To begin, fix the limbs of an anesthetized mouse with adhesive tape. Hold the skin of the abdomen upward and carefully cut along the circumference of the thorax to fully expose it. Make a small cut in the right atrium with ophthalmic scissors and immediately insert a perfusion 22 gauge needle at the apex of the left ventricle.
Then push 30 to 50 milliliters of cardiac perfusion fluid through the syringe. After the outflow fluid from the right atrium becomes completely clear, infuse an equal volume of 4%PFA solution. Dissect the tissues and organs and fix them overnight with 4%PFA at four degrees Celsius.
To induce tissue decalcification. place the fixed heart tissue in 10 milliliters of EDTA solution on a shaking table at 37 degrees Celsius. Incubate for about two days and change the fluid daily.
Place the fixed calvaria bones in 20 milliliters of 25%Quadrol solution for tissue decolorization. Incubate on a shaking table at 37 degrees Celsius for one day and change the fluid once. Next, place the tissue sequentially in 30%Tertiary-Butanol or TB solution.

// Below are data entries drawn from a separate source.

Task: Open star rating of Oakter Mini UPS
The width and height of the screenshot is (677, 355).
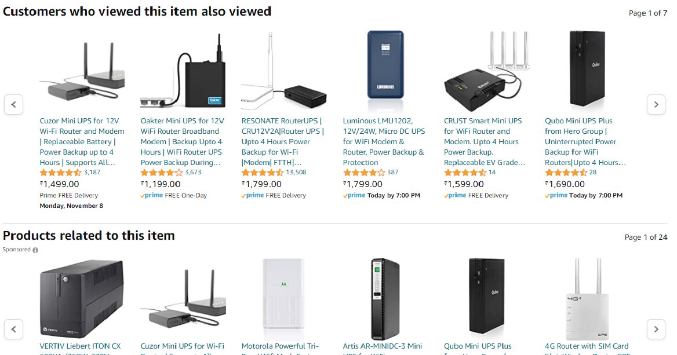Action: 161,173
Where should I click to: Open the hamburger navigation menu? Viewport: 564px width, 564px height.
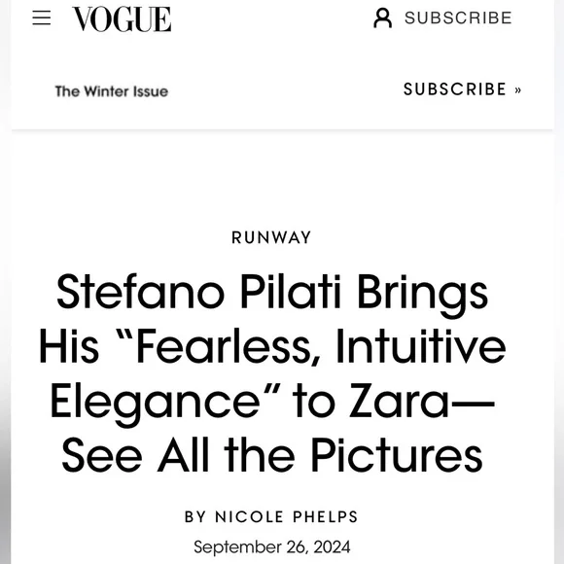[42, 18]
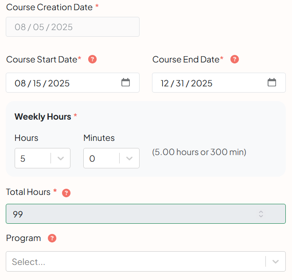Increase Total Hours with the up stepper
292x280 pixels.
[x=261, y=212]
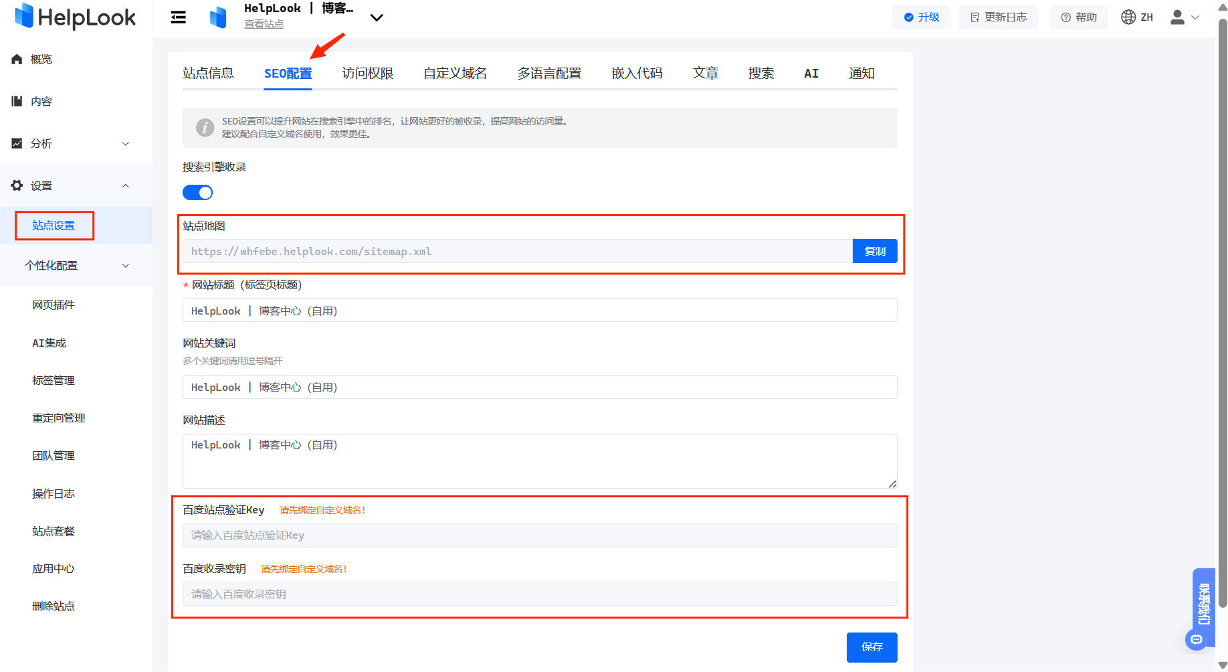The height and width of the screenshot is (672, 1228).
Task: Click the 保存 save button
Action: click(x=872, y=647)

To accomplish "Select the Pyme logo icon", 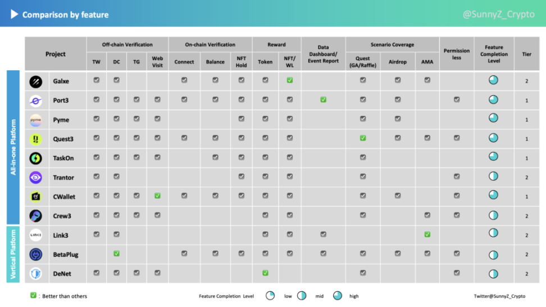I will (x=35, y=120).
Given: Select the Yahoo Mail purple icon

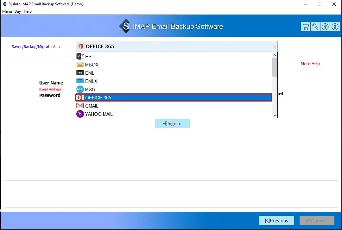Looking at the screenshot, I should [80, 114].
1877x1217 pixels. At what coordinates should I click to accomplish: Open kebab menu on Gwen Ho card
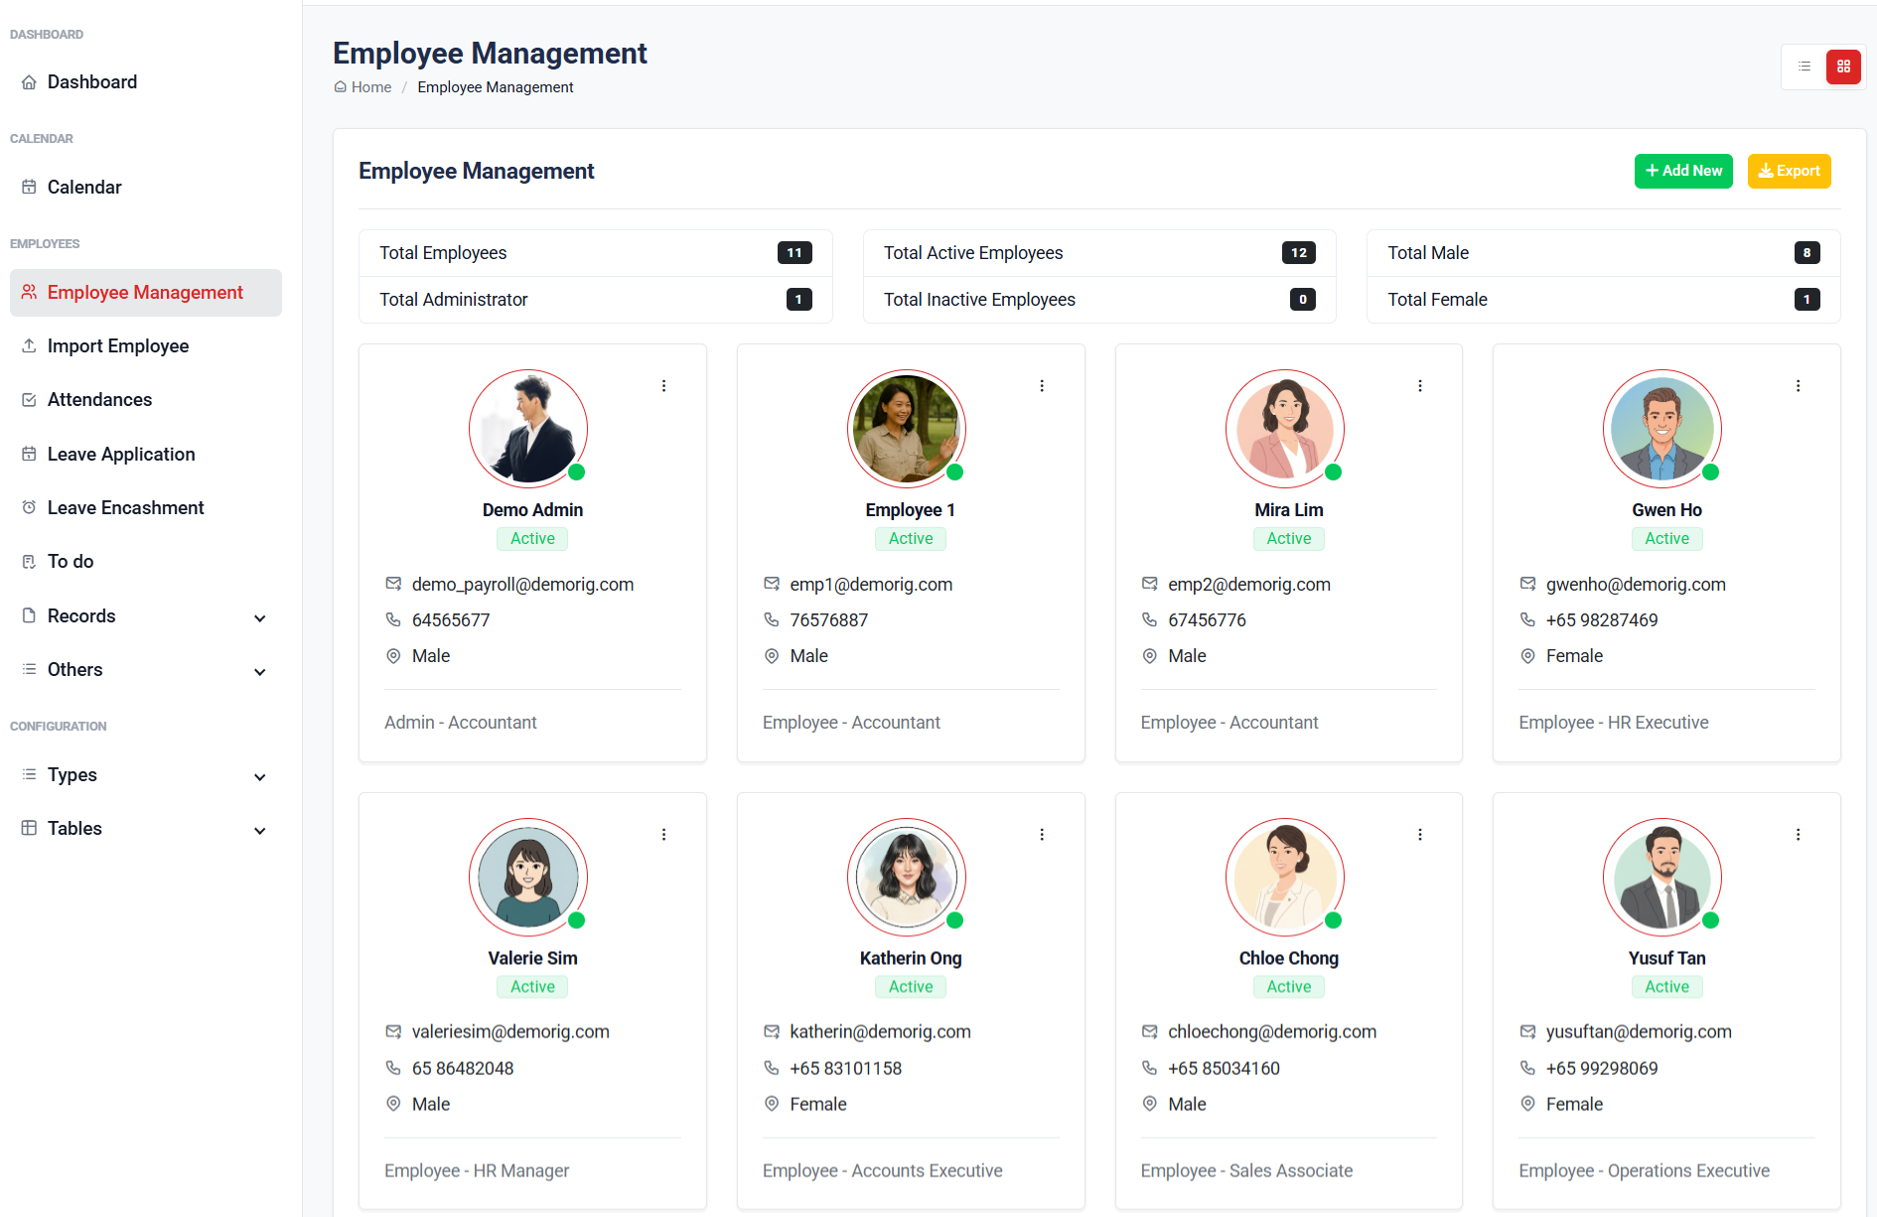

Then 50%TB solution, and then 70%TB solution to perform gradient degreasing. Subsequently dehydrate the samples and TB PEG solution for six hours on a shaking table at 37 degrees Celsius. Finally, place the completely dehydrated tissue in BB PEG solution on a shaking table at 37 degrees Celsius.
After two to four hours of incubation, the tissue will turn transparent. The PEGASOS Tissue Clearing Method resulted in transparent tissue. Cleared tissue with whole mount EDU staining showed that the labeling was efficient and well preserved.
In the control group, several EDU positive cells were diffusely distributed throughout the sutures. After one day of suture expansion, proliferating cells were observed in the middle and edges of the suture. As the suture widened, the number of proliferating cells decreased over time.
The green labeled cells were small round cells in the bone marrow, which differed from the EDU positive suture cells.